The notes were assigned a Baa1 issuer rating by Moody’s Investors Services, Inc. and Standard & Poor’s assigned a BBB+ rating to the notes.

Equifax expects to use the net proceeds of the public offering to repay short-term debt, a substantial portion of which was incurred in connection with Equifax’s acquisition of TALX Corporation.

Banc of America Securities LLC and Wachovia Securities are Joint Bookrunners for the offering.

Information About the Offering

This offering is pursuant to a shelf registration statement filed on June 25, 2007. This press release does not constitute an offer to sell or the solicitation of an offer to buy any of the securities nor shall there be any sale of these securities in any state or jurisdiction in which such offer, solicitation or sale would be unlawful prior to registration or qualification under the securities laws of any such state or jurisdiction.

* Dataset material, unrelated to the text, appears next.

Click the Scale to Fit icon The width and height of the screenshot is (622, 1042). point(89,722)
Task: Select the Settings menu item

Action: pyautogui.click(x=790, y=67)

A prospectus supplement relating to this offering will be filed with the SEC. When available, copies of the prospectus supplement and the accompanying base prospectus may be obtained at no cost by visiting EDGAR on the SEC Web site at www.sec.gov, or alternatively by contacting Banc of America Securities LLC by telephone at 1-800-294-1322 or by e-mail at dg.prospectus_distribution@bofasecurities.com, or Wachovia Capital Markets, LLC at 1-866-289-1262.

About Equifax (www.equifax.com)

Equifax empowers businesses and consumers with information they can trust. A global leader in information solutions, we leverage one of the largest sources of consumer and commercial data, along with advanced analytics and proprietary technology, to create customized insights that enrich both the performance of businesses and the lives of consumers.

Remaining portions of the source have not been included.